─── Supplied text ───

While researchers - and the doctors themselves - caution that the case might be no more than a fluke, others say it may inspire a greater interest in gene therapy to fight the disease that claims 2 million lives each year. The virus has infected 33 million people worldwide.
Dr. Gero Huetter said Wedneday his 42-year-old patient, an American living in Berlin who was not identified, had been infected with the AIDS virus for more than a decade. But 20 months after undergoing a transplant of genetically selected bone marrow, he no longer shows signs of carrying the virus.
"We waited every day for a bad reading," Huetter said.
It has not come. Researchers at Berlin's Charite hospital and medical school say tests on his bone marrow, blood and other organ tissues have all been clean.
However, Dr. Andrew Badley, director of the HIV and immunology research lab at the Mayo Clinic in Rochester, Minn., said those tests have probably not been extensive enough.
"A lot more scrutiny from a lot of different biological samples would be required to say it's not present," Badley said.

─── Listed entries ───

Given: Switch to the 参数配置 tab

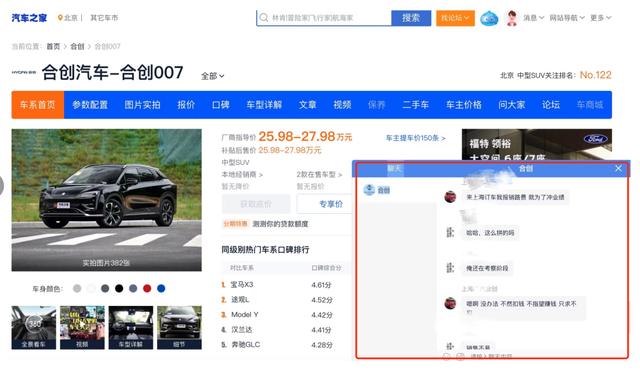Looking at the screenshot, I should [x=90, y=105].
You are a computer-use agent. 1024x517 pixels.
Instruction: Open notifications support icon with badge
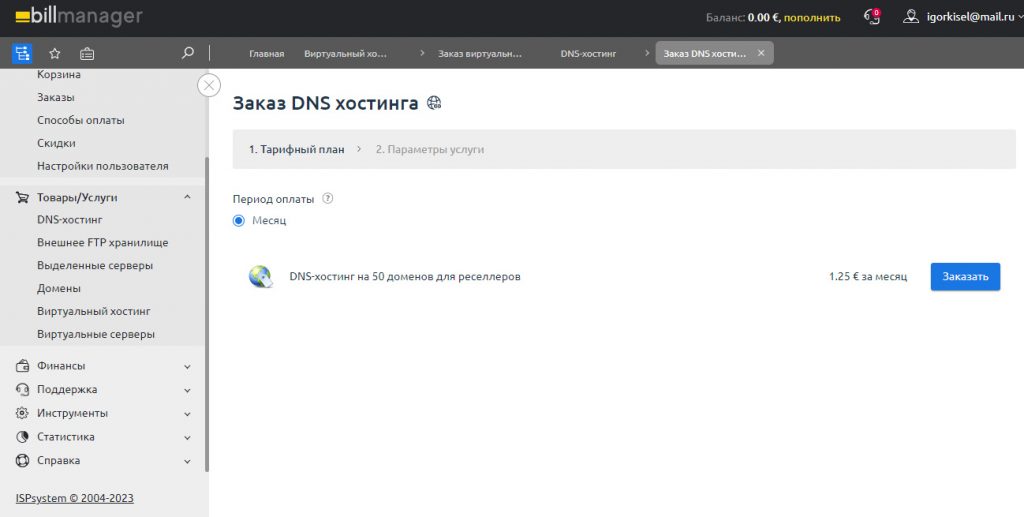871,17
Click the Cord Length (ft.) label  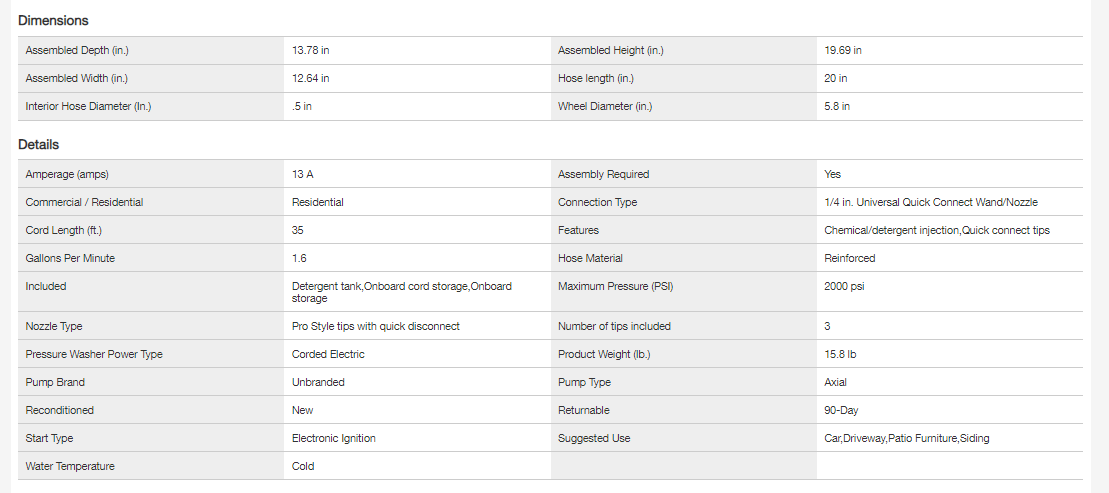click(x=66, y=230)
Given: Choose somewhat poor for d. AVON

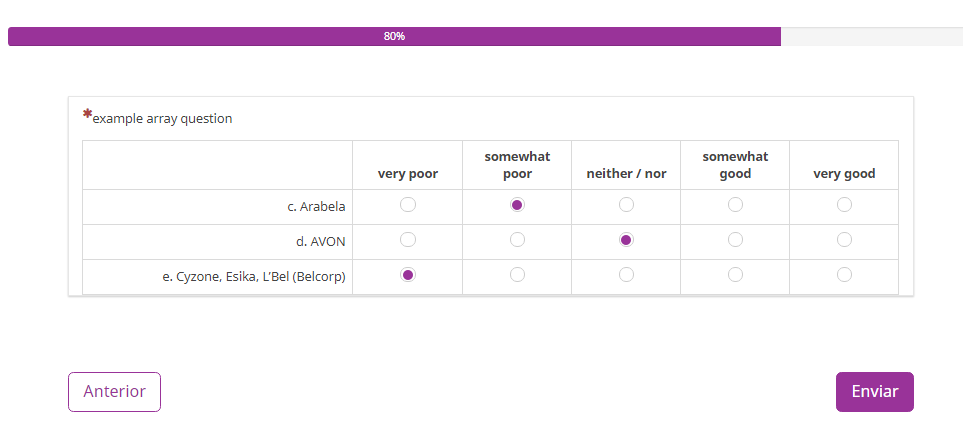Looking at the screenshot, I should [x=517, y=239].
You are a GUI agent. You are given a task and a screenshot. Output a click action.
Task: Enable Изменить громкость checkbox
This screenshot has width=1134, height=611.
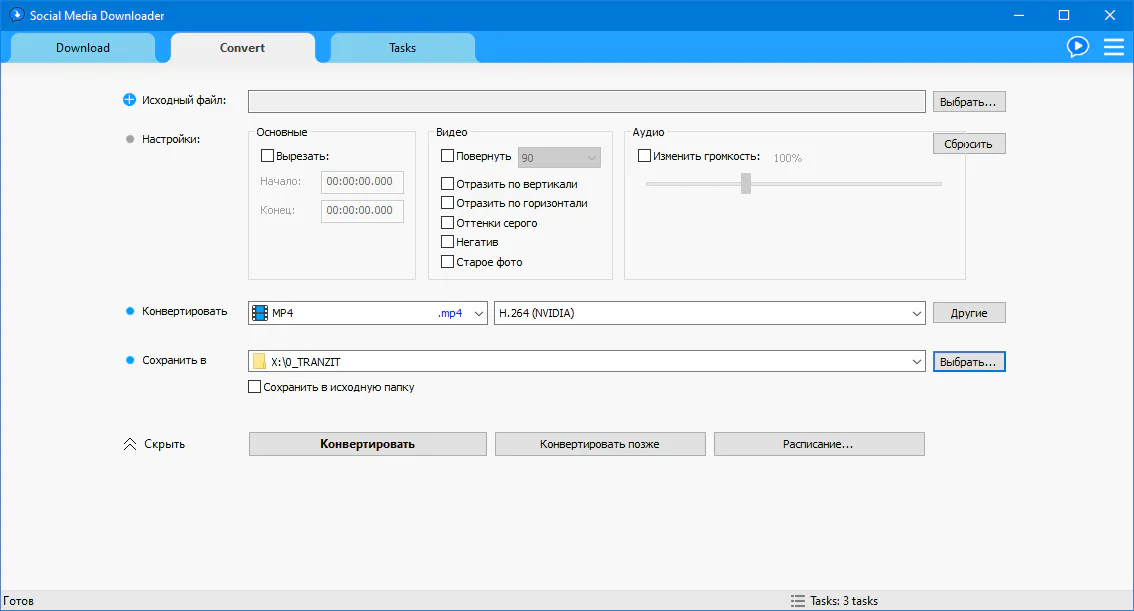tap(644, 156)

───

* [Apply what you read]:
A. In the article on the Berlin AIDS patient, how long after his bone marrow transplant did he show no signs of carrying the virus?
B. Please copy from the article on the Berlin AIDS patient everything from "Dr. Gero Huetter" down to "been extensive enough.".
The listing plays no part in this work.

* [Answers by task]:
A. 20 months

B.
Dr. Gero Huetter said Wedneday his 42-year-old patient, an American living in Berlin who was not identified, had been infected with the AIDS virus for more than a decade. But 20 months after undergoing a transplant of genetically selected bone marrow, he no longer shows signs of carrying the virus.
"We waited every day for a bad reading," Huetter said.
It has not come. Researchers at Berlin's Charite hospital and medical school say tests on his bone marrow, blood and other organ tissues have all been clean.
However, Dr. Andrew Badley, director of the HIV and immunology research lab at the Mayo Clinic in Rochester, Minn., said those tests have probably not been extensive enough.